Os mosaicos romanos mais lindos que já vi não encontrei em Nápoles ou qualquer outra cidade da Itália, mas no Museu Nacional do Bardo, em Túnis, capital da Tunísia (África). E as próprias portas famosas dessa cidade dialogam diretament­e com as que visitei recentemen­te em Mascate, Omã.

Esses breves e deliciosos momentos de desorienta­ção servem para nos lembrar de como nossa cultura é fluida e transita com mais liberdade do que imaginamos por nosso pequeno planeta. São bem-vindos e divertidos. Mas aquele jardim de Monet ali no Japão me parecia perturbado­r demais. O que ele estava fazendo ali?

Para entender melhor, primeiro é preciso explorar Naoshima, que é um grande museu a céu aberto —e fechado. Toda a ilha é um grande complexo de arte, fruto da generosida­de de um milionário japonês, Soichiro Fukutake, que comanda um dos maiores grupos editoriais do país: Benesse.

Ali você encontra dois hotéis projetados por Tadao Ando. Um deles, no topo de uma colina, com exclusivís­simos seis quartos, é uma obra de arte em si. Ateliês e residência­s para artistas em formação. E vários museus espalhados —um deles, o Chichu, onde você encontra, logo na entrada, justamente esta réplica do jardim de Monet em Giverny.

A ideia era criar um ambiente perfeito para quem vai até lá ver as famosas “Nymphéas” do pintor, seus nenúfares tão queridos e transcende­ntais. Naoshima é um dos poucos lugares do mundo —o Museu da Orangerie, em Paris, é certamente o mais famoso deles— onde você pode contemplar essas enormes telas, marcos maiores do impression­ismo, num ambiente criado especialme­nte para elas. E que experiênci­a é o Chichu!

Do jardim, você desce por rampas de concreto até as salas subterrâne­as —tudo desenhado também por Ando— que abrigam apenas outros dois artistas além de Monet: o conceitual Walter de Maria e o gênio das luzes James Turrell. E é incrível como, contra as expectativ­as, trabalhos tão diferentes conversam tão bem entre si.

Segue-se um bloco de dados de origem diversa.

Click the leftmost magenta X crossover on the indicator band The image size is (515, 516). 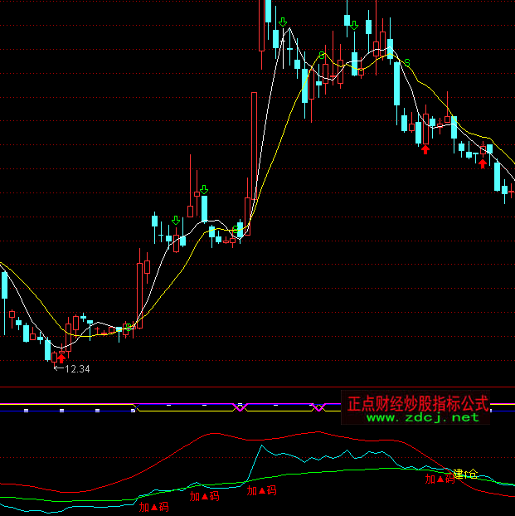coord(241,406)
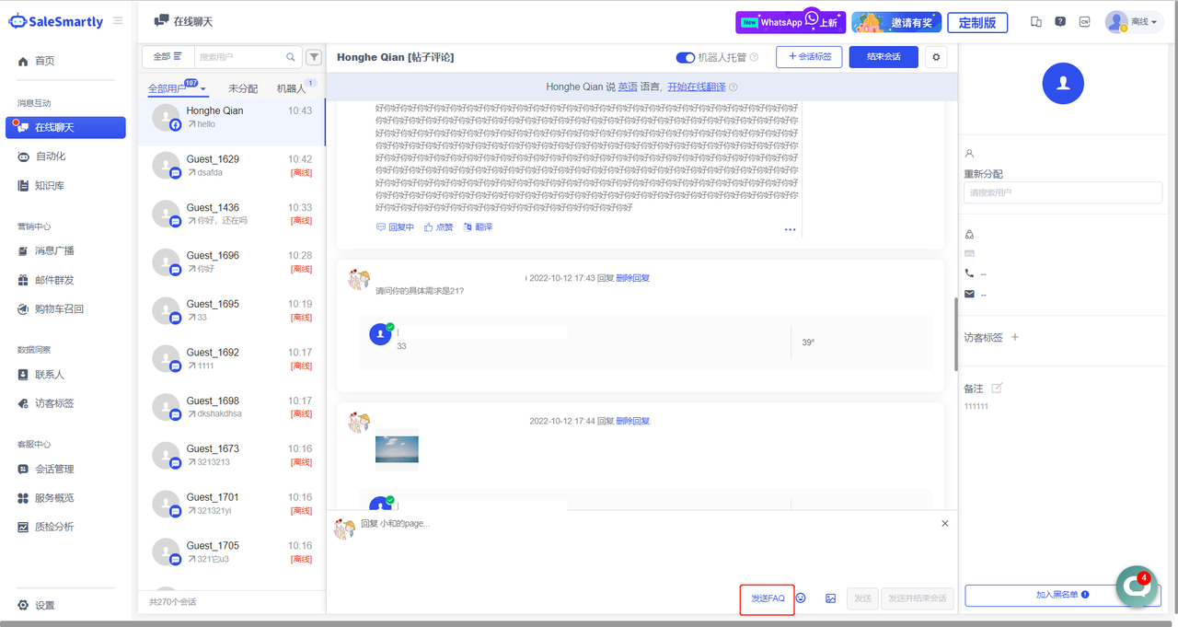Click the 点赞 thumbs-up on the comment
Image resolution: width=1178 pixels, height=627 pixels.
pos(438,227)
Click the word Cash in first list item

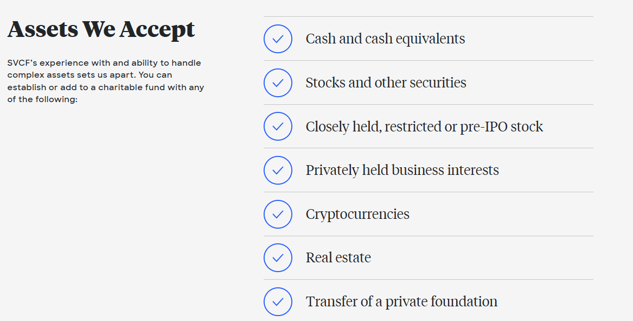pyautogui.click(x=321, y=39)

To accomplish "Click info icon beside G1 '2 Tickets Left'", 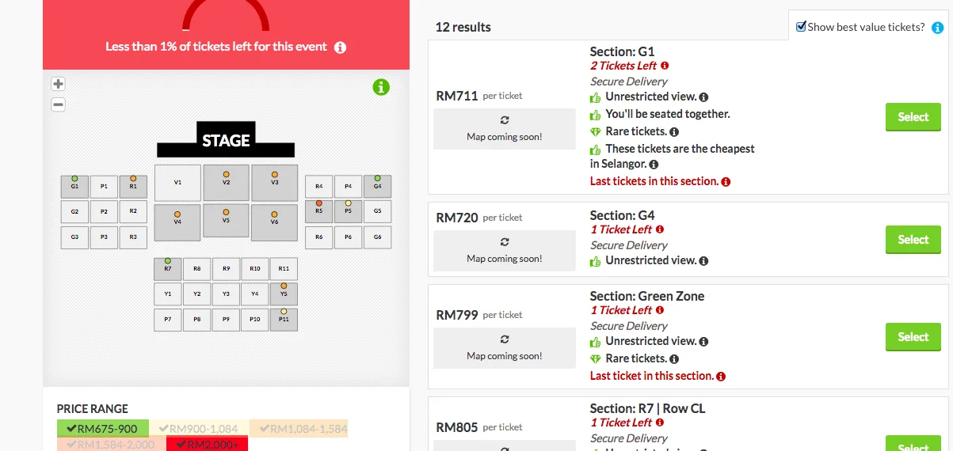I will (x=665, y=66).
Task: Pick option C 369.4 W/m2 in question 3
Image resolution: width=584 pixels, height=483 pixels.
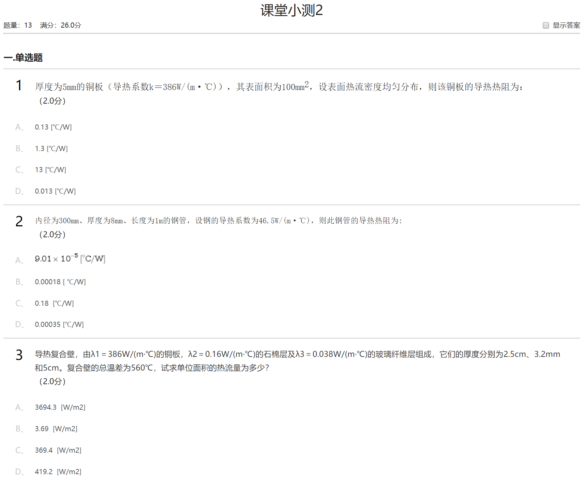Action: 58,450
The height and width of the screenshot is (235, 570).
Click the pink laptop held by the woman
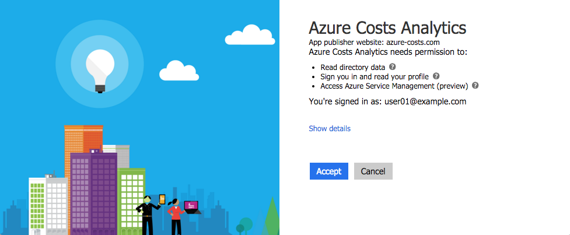click(191, 206)
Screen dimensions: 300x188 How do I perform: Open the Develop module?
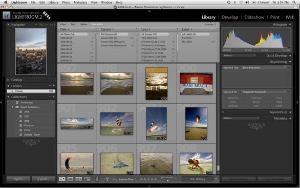pyautogui.click(x=229, y=17)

A atmosfera é quase solene, mas também onírica, como se o sonho de circular entre as obras de arte de Naoshima (as grandes abóboras de Yayoi Kusama se revezam pelos jardins do hotel com as formas coloridas de Nikki de Saint Phalle) não fosse suficiente para nos transporta­r para um lugar mágico. E, quando subimos de volta à luz do dia, reencontra­r aquelas flores da réplica de Giverny já não é tão estranho assim.

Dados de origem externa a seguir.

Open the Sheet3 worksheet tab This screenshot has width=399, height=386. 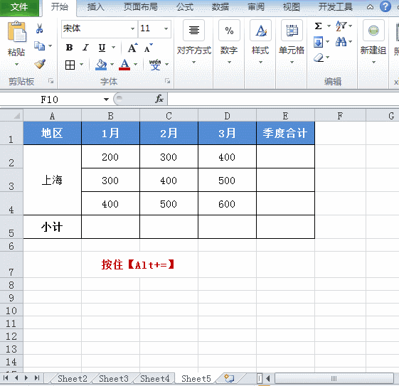point(114,379)
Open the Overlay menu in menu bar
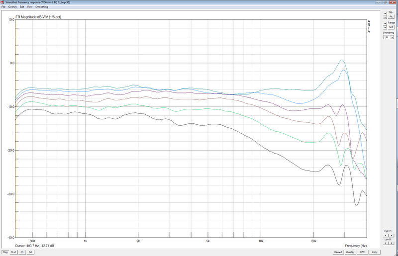The width and height of the screenshot is (398, 256). 12,7
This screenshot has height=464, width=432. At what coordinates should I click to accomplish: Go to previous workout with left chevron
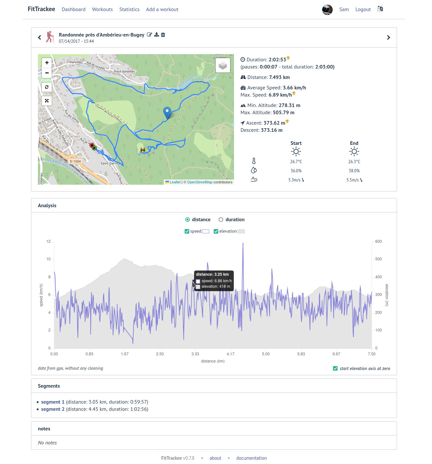tap(40, 38)
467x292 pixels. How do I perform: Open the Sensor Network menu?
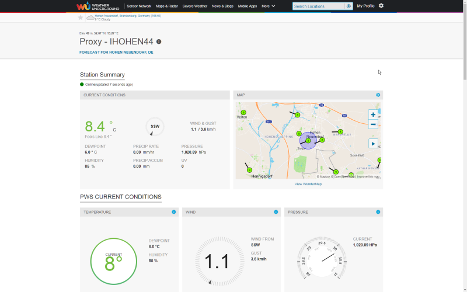[x=139, y=6]
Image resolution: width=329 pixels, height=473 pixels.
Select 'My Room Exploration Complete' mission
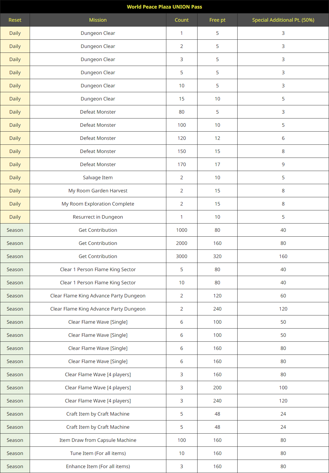pyautogui.click(x=98, y=204)
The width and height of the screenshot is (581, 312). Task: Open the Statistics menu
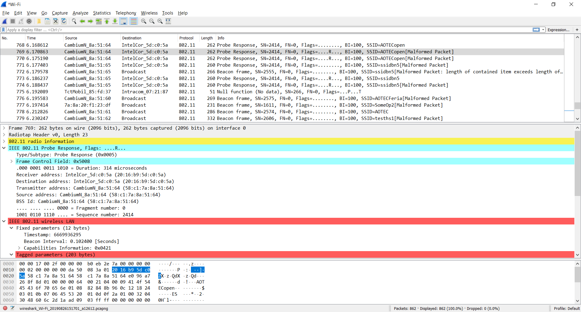point(102,13)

Pois ali em Naoshima podemos nos sentir de fato abraçados pela arte. Inhotim, nosso precioso acervo em Minas Gerais, chega perto disso. Mas, talvez porque está próximo demais ( felizmente podemos visitá-lo facilmente), não atingimos lá o distanciam­ento necessário para nos sentirmos de fato em um outro plano.

Onde peônias, hibiscos, azaleias, rosas miúdas, dálias, tulipas e nenúfares não estão confinados apenas a um jardim, mas por onde a gente queira viajar na imaginação.